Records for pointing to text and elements
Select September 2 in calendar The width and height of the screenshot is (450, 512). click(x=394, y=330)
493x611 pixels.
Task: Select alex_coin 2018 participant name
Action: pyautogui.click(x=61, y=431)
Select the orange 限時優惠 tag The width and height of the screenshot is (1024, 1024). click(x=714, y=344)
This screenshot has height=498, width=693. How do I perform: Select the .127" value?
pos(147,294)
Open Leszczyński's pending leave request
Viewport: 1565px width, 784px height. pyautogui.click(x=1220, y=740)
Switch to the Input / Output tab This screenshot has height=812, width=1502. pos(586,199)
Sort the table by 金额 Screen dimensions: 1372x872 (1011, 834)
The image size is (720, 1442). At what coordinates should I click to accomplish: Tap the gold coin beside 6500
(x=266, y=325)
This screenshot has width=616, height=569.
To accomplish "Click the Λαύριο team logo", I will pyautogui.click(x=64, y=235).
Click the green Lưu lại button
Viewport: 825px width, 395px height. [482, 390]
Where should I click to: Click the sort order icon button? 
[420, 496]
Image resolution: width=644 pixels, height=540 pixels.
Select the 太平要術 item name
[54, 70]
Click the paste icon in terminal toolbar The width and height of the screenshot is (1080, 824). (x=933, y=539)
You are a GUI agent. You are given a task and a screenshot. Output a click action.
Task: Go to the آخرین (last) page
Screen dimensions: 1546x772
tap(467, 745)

SET PROBLEM —
Please edit the records above so that "calendar" becomes "date picker", leaving everything else unchanged.

RESULT OF THIS EXERCISE —
Select September 2 in date picker The width and height of the screenshot is (450, 512). click(x=394, y=330)
493x611 pixels.
Task: Select alex_coin 2018 participant name
Action: pyautogui.click(x=61, y=431)
Select the orange 限時優惠 tag The width and height of the screenshot is (1024, 1024). click(x=714, y=344)
This screenshot has height=498, width=693. How do I perform: Select the .127" value?
pos(147,294)
Open Leszczyński's pending leave request
Viewport: 1565px width, 784px height. pyautogui.click(x=1220, y=740)
Switch to the Input / Output tab This screenshot has height=812, width=1502. pos(586,199)
Sort the table by 金额 Screen dimensions: 1372x872 (1011, 834)
The image size is (720, 1442). At what coordinates should I click to accomplish: Tap the gold coin beside 6500
(x=266, y=325)
This screenshot has width=616, height=569.
To accomplish "Click the Λαύριο team logo", I will pyautogui.click(x=64, y=235).
Click the green Lưu lại button
Viewport: 825px width, 395px height. [482, 390]
Where should I click to: Click the sort order icon button? 
[420, 496]
Image resolution: width=644 pixels, height=540 pixels.
Select the 太平要術 item name
[54, 70]
Click the paste icon in terminal toolbar The width and height of the screenshot is (1080, 824). (x=933, y=539)
You are a GUI agent. You are given a task and a screenshot. Output a click action.
Task: Go to the آخرین (last) page
Screen dimensions: 1546x772
tap(467, 745)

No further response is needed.